We use Guardian to generate tokens, which we then use for authentication when connecting to Phoenix Channels' socket.

Recently we found that some users never leave certain pages, and after a month or so, the token becomes invalid, which invalidates the Phoenix Channels connection attempt.

How do you handle such cases on the client-side? Is there a particular error that can be returned from Phoenix to let the front-end know what is the reason? Our connect function in user_socket.ex looks like so:

def connect(%{"guardian_token" => token}, socket) do
  case Guardian.Phoenix.Socket.authenticate(socket, MyApp.Guardian, token) do
    {:ok, authed_socket} ->
      {:ok, authed_socket}

    {:error, _} ->
      :error
  end
end

Is there a way to capture this error using the Phoenix JS library for Phoenix Channels? Our goal is to 1) stop it from retrying if the token is expired, 2) potentially log out the user or show a message that the user is offline. We checked the Phoenix JS' documentation but couldn't find anything suitable.

2
This is a very old question, but there still does not seem to be a way from the client to know whether the "error" was because the connection was dropped (maybe when re-deploying the app) or from an authentication error like an invalid token.Ross Allen

2 Answers

0
votes

You can try to refresh the tokens with each connect or whenever you see fit

Maybe something like this

# Refresh a token and set it on connect
def connect(%{"guardian_token" => token}, socket) do

  case MyApp.Guardian.refresh(token) do

    {:ok, _old_stuff, {new_token, new_claims}} -> 
      case Guardian.Phoenix.Socket.authenticate(socket, MyApp.Guardian, new_token, new_claims) do
        {:ok, authed_socket} ->
          {:ok, authed_socket}
        {:error, _} ->
          :socket_auth_failed
      end

    _ ->
      {:token_refresh_failed, "could not refresh token"}
  end
end

0
votes

This can be handled on the client-side.

Here is some pseudocode that demonstrates an auto-disconnect flow:

// Assuming you are adding the token (JWT) to the socket URL's query parameters
const socket = new Socket(url, { params: { jwt }});
socket.connect();

// Listen to socket errors
socket.onError(error => {
  if (!isValidJwt(jwt)) {
    console.log("JWT is no longer valid.

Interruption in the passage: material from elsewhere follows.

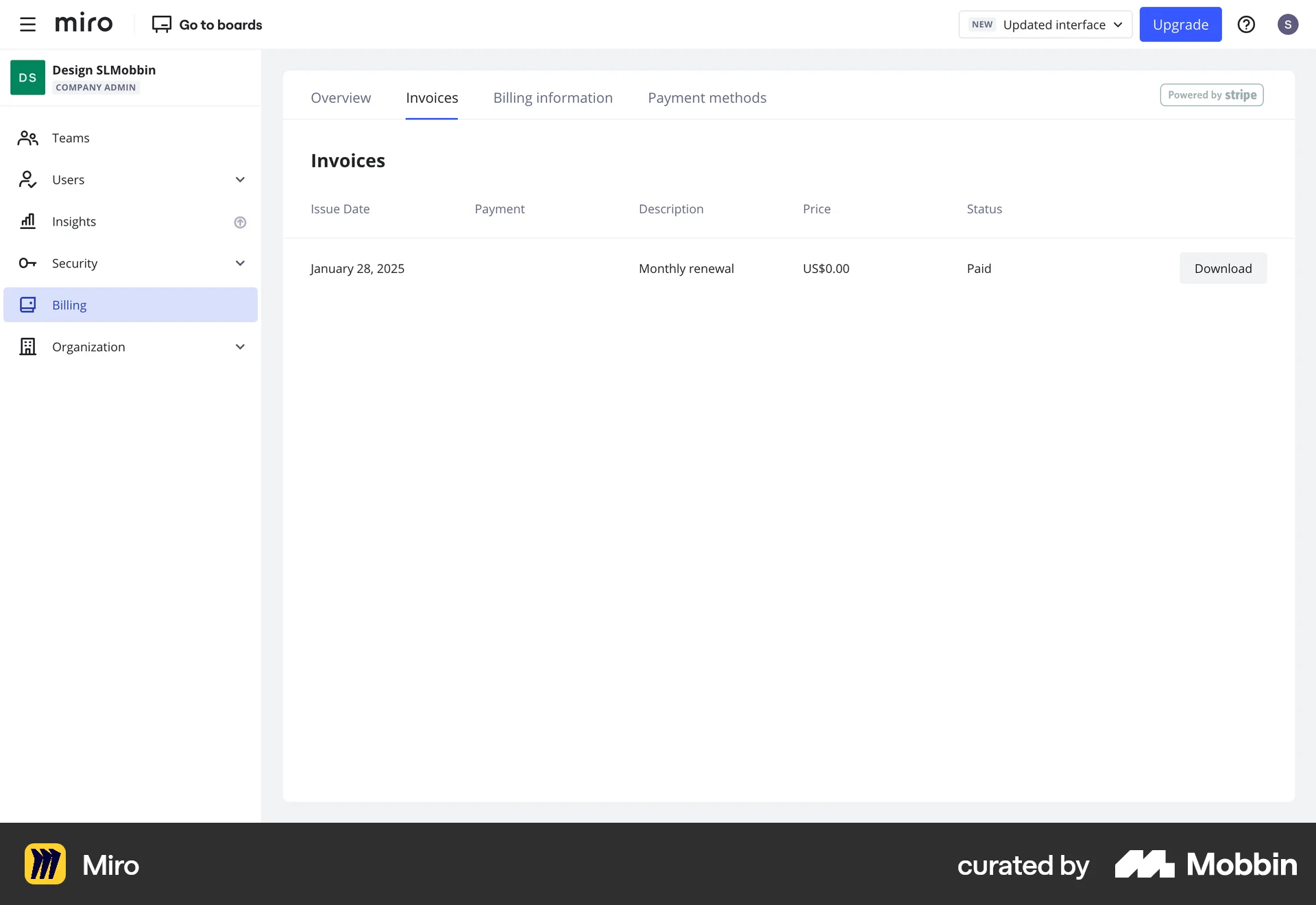Screen dimensions: 1316x905
Task: Open the Teams section icon
Action: click(x=27, y=137)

Disconnecting.");
    socket.disconnect();
  }
})

function isValidJwt(jwt) {
  // Provide your own validation logic here
  // For JWTs, you can parse the JWT, read the expiration time,
  // and compare it with the current time.
}

Additionally, you can locally test this by making temporary modifications to the server-side code.

At the place where you generate an auth token, give the token a small time-to-live (TTL):

// Temporary change, for testing
conn = MyApp.Guardian.Plug.sign_in(conn, user, %{}, ttl: {10, :second})

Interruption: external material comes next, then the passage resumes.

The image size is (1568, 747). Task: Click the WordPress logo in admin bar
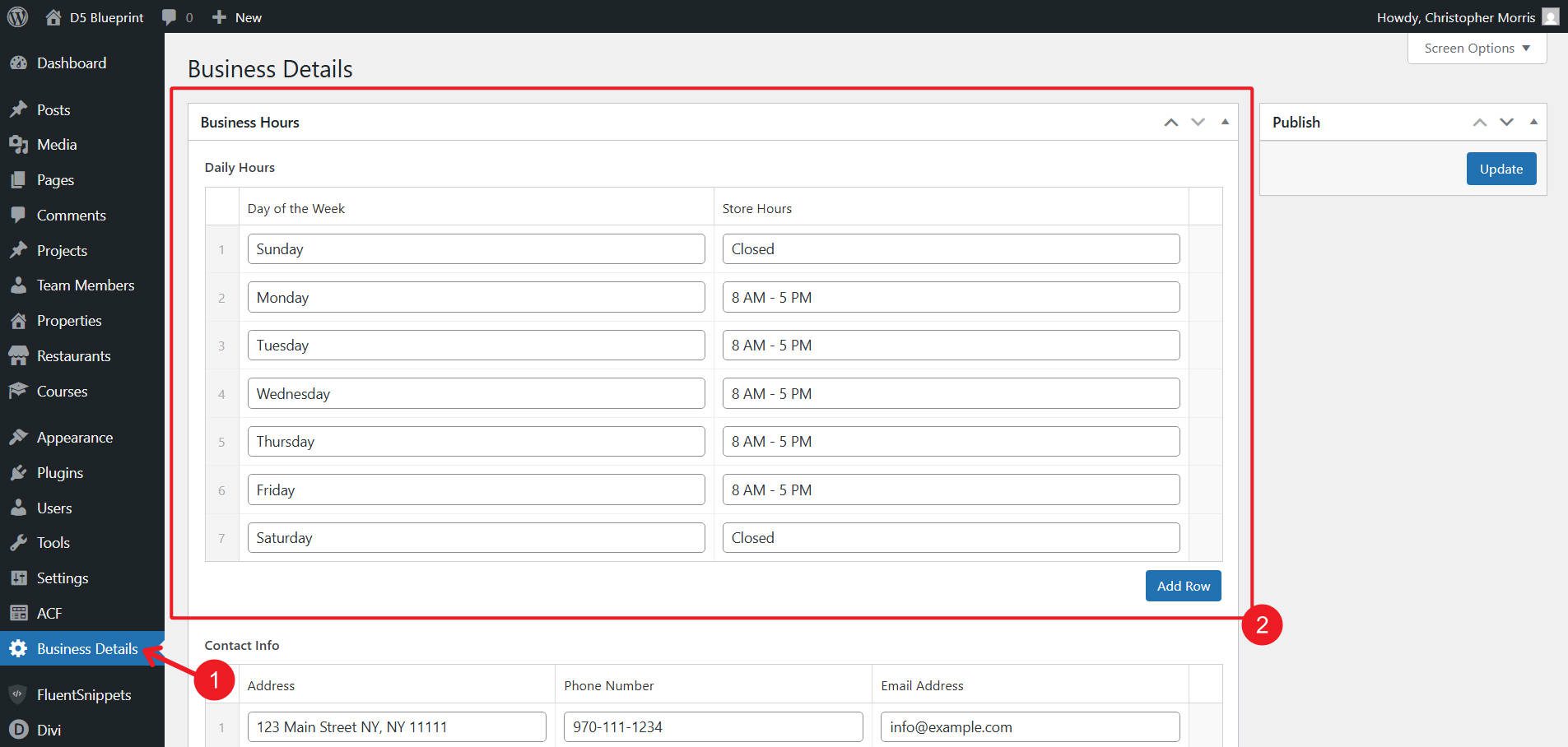point(17,16)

This makes the JWT expire after 10 seconds.

With the modified server-side change, have the client log in and connect to the socket. Kill the Phoenix server to trigger the socket object's auto-reconnect mechanism. While the socket errors trying to reconnect, your callback function will notice that the token is no longer valid, and it will disconnect the socket.